I was aware these thoughts were twisted, but I thought if I’m stuck giving into intimacy I don’t want, I might as well convince myself that it’s more special that way. Anything other than the alternative: fully knowing and acknowledging that this situation wasn’t right for either of us, and that there is a way out, because that way out felt out of reach. Why think about something that is believed to be out of reach?
I feel sick typing this, and having those thoughts go through my head again. The worst part was, I knew that this mindset of relationship martyrdom was twisted and irrational, and I didn’t want to go through with it. The underlying factor behind this vicious cycle of codependency was the constant denial of my identity, and my right to self-determination, which I mostly internalized. If these friends had accepted how I felt about sex early on, and didn’t try to change my identity for me, this wouldn’t have happened.
Not having sex was the only boundary I could uphold, and I had to fight tooth and nail to uphold that one.

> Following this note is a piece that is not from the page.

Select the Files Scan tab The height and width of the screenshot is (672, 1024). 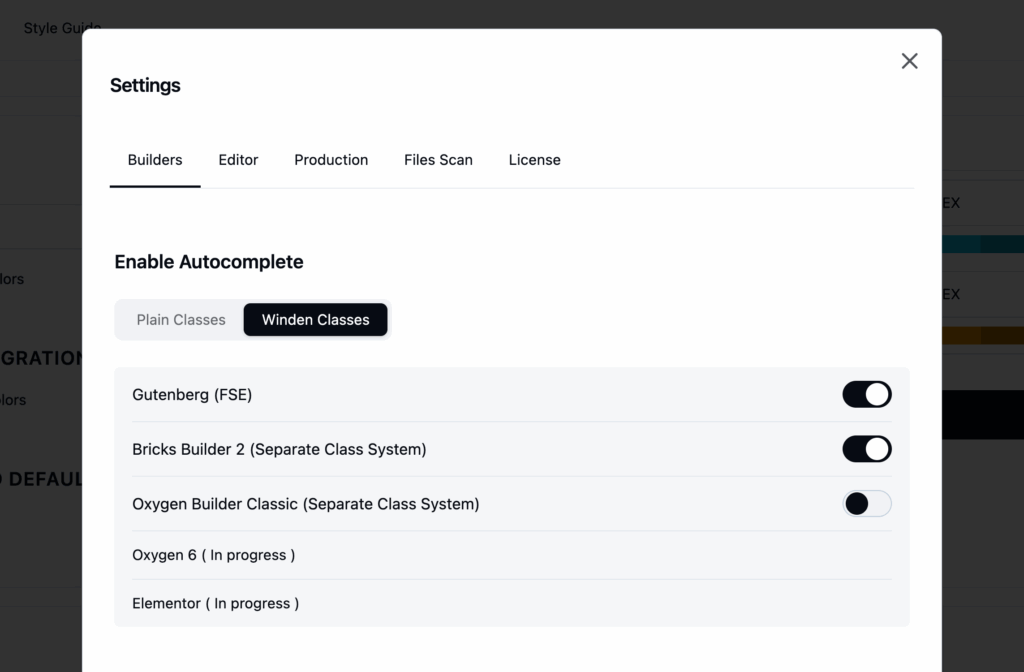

He wasn’t actively coercing me, but I felt like I constantly had to uphold my right to say no to sex, fearing that I could lose it.
Another fear that held me back for a while is that right around the time I first found the asexual community, I’ve read of many instances of asexuals being pressured, or even forced by their parents to go to therapy, even “reparative therapy”, as well as those who’ve dealt with therapists who insisted that their asexuality is a problem to be treated.
From what I’ve read of other’s accounts, I sure was lucky that my therapists didn’t judge me for my asexuality, nor my aversion, nor my rejection of sex. The therapist I saw for dealing with codependency never blamed me for not wanting sex, nor say that I was in the wrong for denying my “partner”, nor tell me that how I feel about sex is something that I have to change. They didn’t see my asexuality nor aversion to sex as problems to be treated, but saw that it was the constant invalidation that I faced, which pressured me to constantly violate my own boundaries, and fed into codependency, that was the issue.
That helped me stand up for myself over time, and helped me gain the confidence I needed to look into the asexual community when I later found it. While I was still lurking mainly on tumblr, one of the posts that I saw that helped me the most was one against policing others’ sexual identities, saying that only person who has the right to determine their sexual identity is that person. It really was a surprise to me.